Calabria Verde, altri fascicoli che “bruciano”

La procura di Castrovillari accelera sul danno ambientale per il disboscamento e sulle responsabilità per gli incendi di questa estate. Mistero sui 58 milioni spariti nel 2014

La Procura di Castrovillari ha chiuso una “porta” ma sta per aprire un “portone”. Anzi due. E le ambizioni investigative di Eugenio Facciolla, che non sono un mistero per nessuno, trovano legna da ardere che è una bellezza dentro i boschi di Calabria Verde.

Chiuse le indagini sugli affidamenti “spinti” e “suggeriti” dalla reggenza per la raccolta della legna con una sottostima colossale della legna sui terreni (con tutto quello che ne consegue in termini di ricavi nascosti da parte delle aziende), Facciolla accelera su altri due filoni che hanno a che fare con gli uomini dei boschi.
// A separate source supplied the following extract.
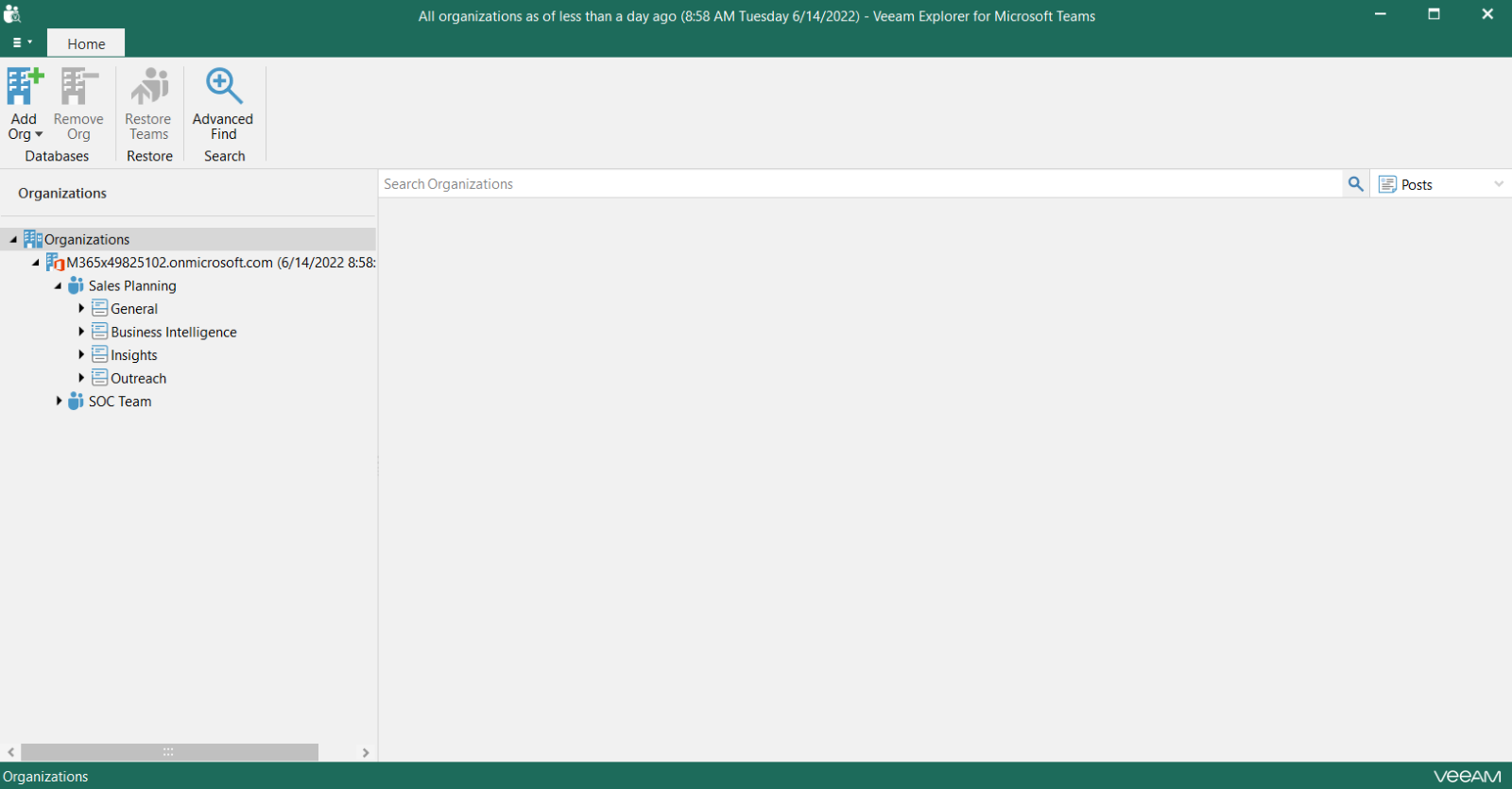Click the Restore Teams icon
The image size is (1512, 789).
click(149, 86)
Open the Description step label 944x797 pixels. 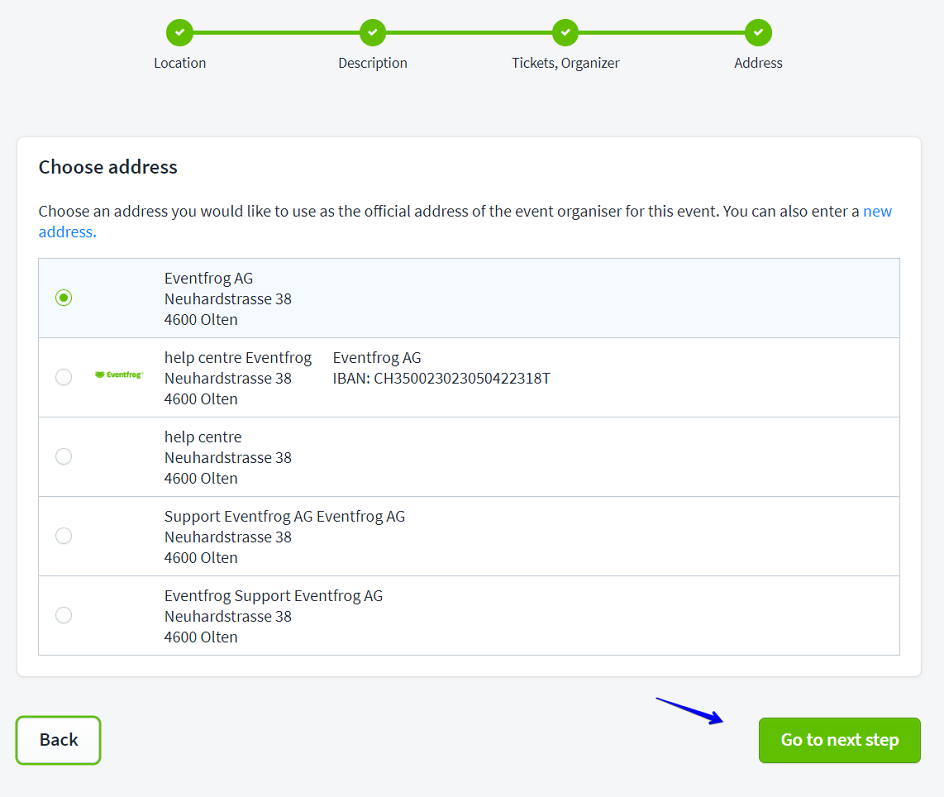coord(373,63)
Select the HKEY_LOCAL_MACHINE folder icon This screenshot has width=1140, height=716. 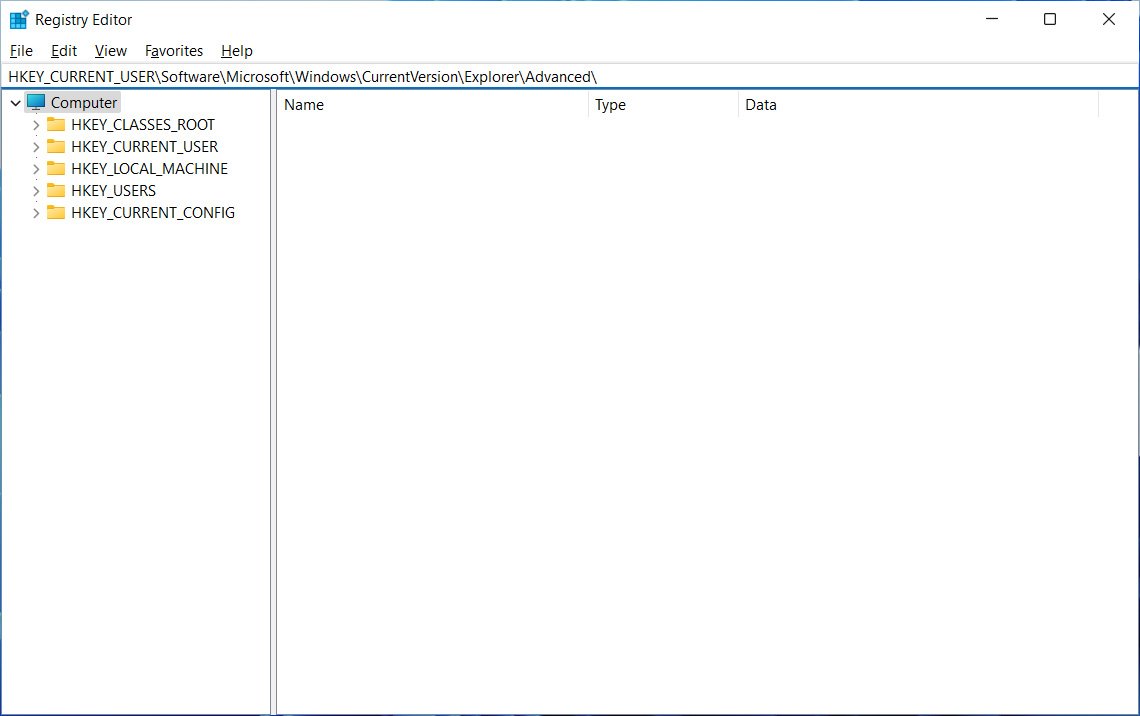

Il primo riguarda gli immensi danni ambientali derivanti dal disboscamento selvaggio, che se vogliamo è l’altra faccia del taglio indiscriminato di legna che non è stata stimata in sede di assegnazione di appalto. Legna che poi è stata venduta privatamente, è chiaro. E oltre al danno, i quattrini spariti, la beffa delle ferite ambientali nel cuore della Sila. Il secondo, di fascicolo, ha a che fare con gli incendi drammatici di questa estate perché più di una segnalazione e più di un riscontro investigativo portano dritti dalle parti di Calabria Verde e dei suoi operai.
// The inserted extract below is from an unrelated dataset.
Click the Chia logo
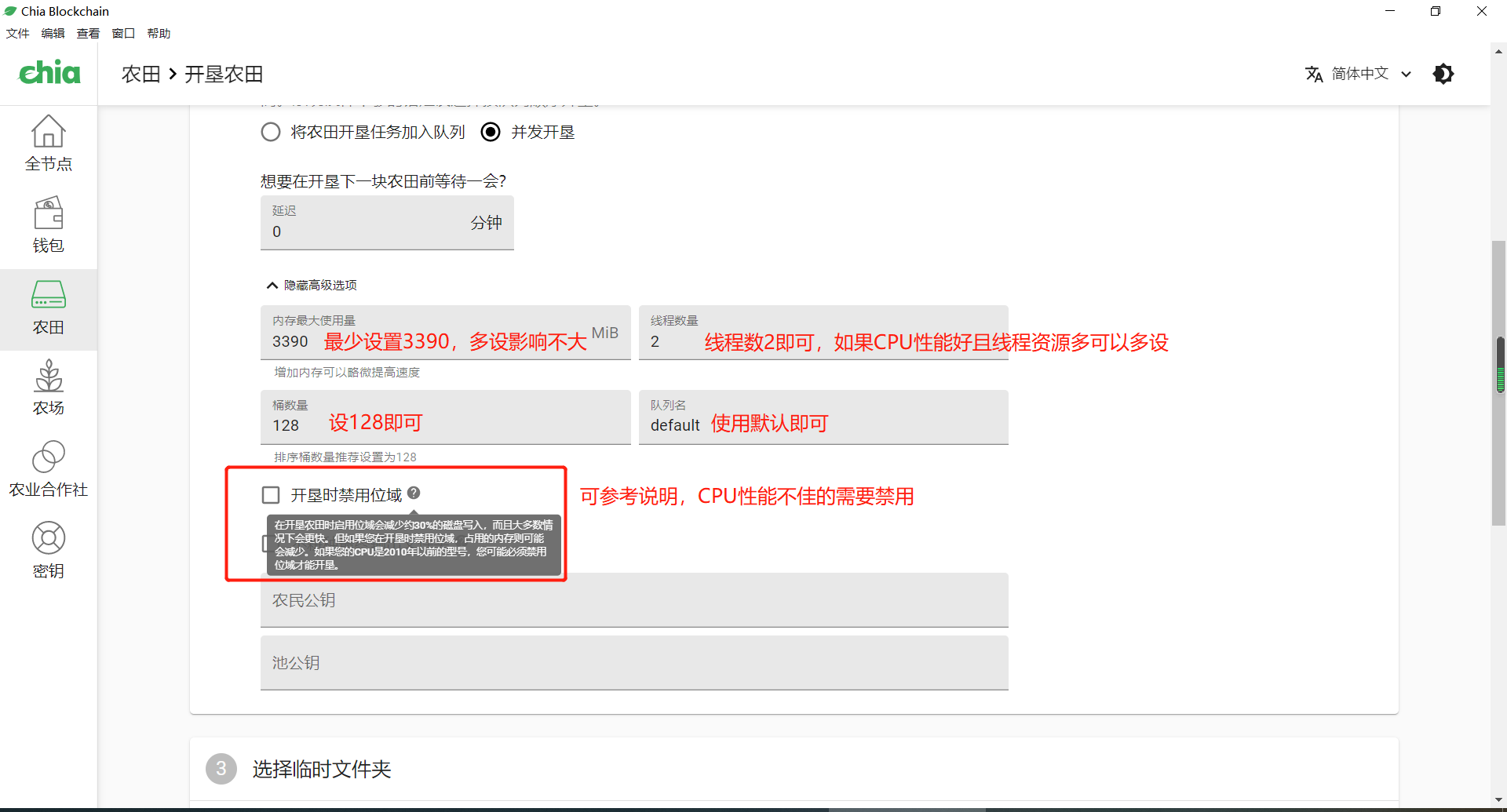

Staremo a vedere. Intanto, martedì prossimo in commissione regionale Bilancio, tra i punti all’ordine del giorno si discuterà anche del rendiconto finanziario 2014 di Calabria Verde.
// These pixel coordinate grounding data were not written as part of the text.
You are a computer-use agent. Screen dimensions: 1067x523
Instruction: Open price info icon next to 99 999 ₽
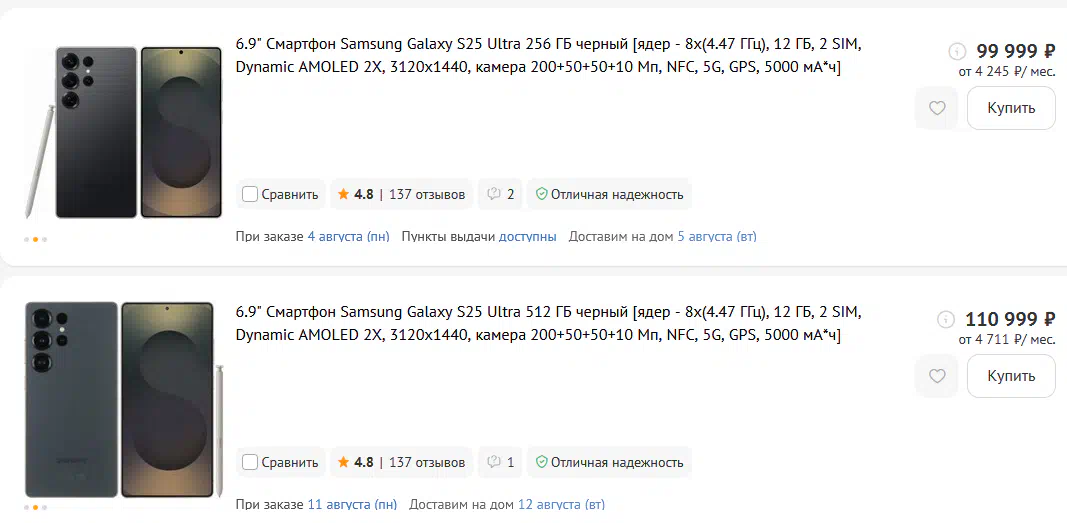click(957, 51)
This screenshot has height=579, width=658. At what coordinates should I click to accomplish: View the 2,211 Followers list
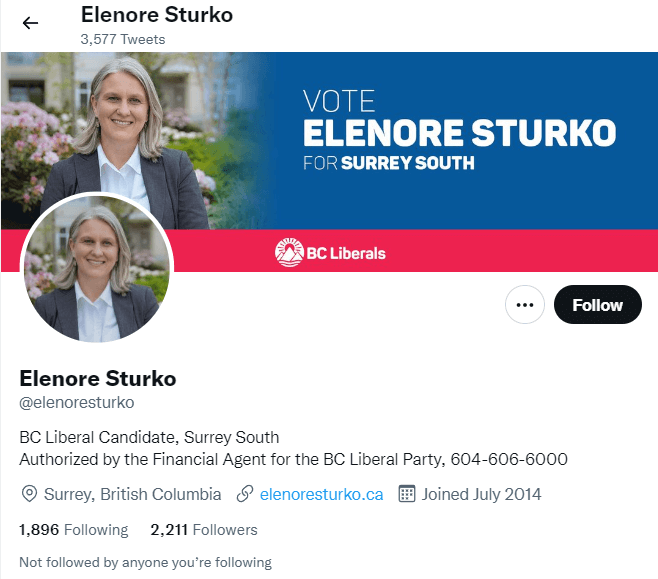coord(204,530)
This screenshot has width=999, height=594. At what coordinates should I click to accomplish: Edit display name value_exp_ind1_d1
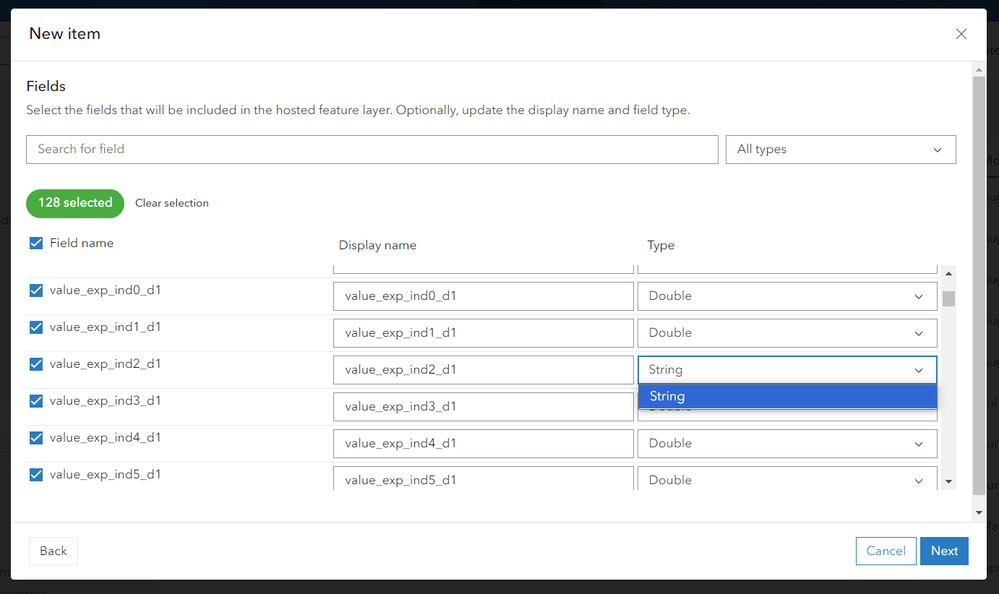(483, 333)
Oltre quindi alle indagini penali delle procure di Catanzaro e Castrovillari che vogliono fare luce su una distrazione di fondi da 80 milioni di euro di finanziamenti europei ai lavoratori oltre che per interessi personali degli indagati, e sulla vendita illegale di legna mai finita nei libri contabili, i documenti che saranno vagliati dalla Commissione parlano anche di 56milioni di euro di disavanzo creati in soli nove mesi e di 1 milione e 700mila euro di legna venduta, spariti letteralmente nel nulla. Circa 58 miloni di euro svaniti e nessuno sa dove. Non è una cifra da poco eppure non si sa che fine abbia fatto. I vari documenti attestano anche il buon operato del commissario di Calabria Verde Aloisio Mariggiò che ha finalmente scritto la verità reale dei conti dell’ente nelle modifiche apportate ai documenti contabili ufficiali che prima erano praticamente pieni di bugie.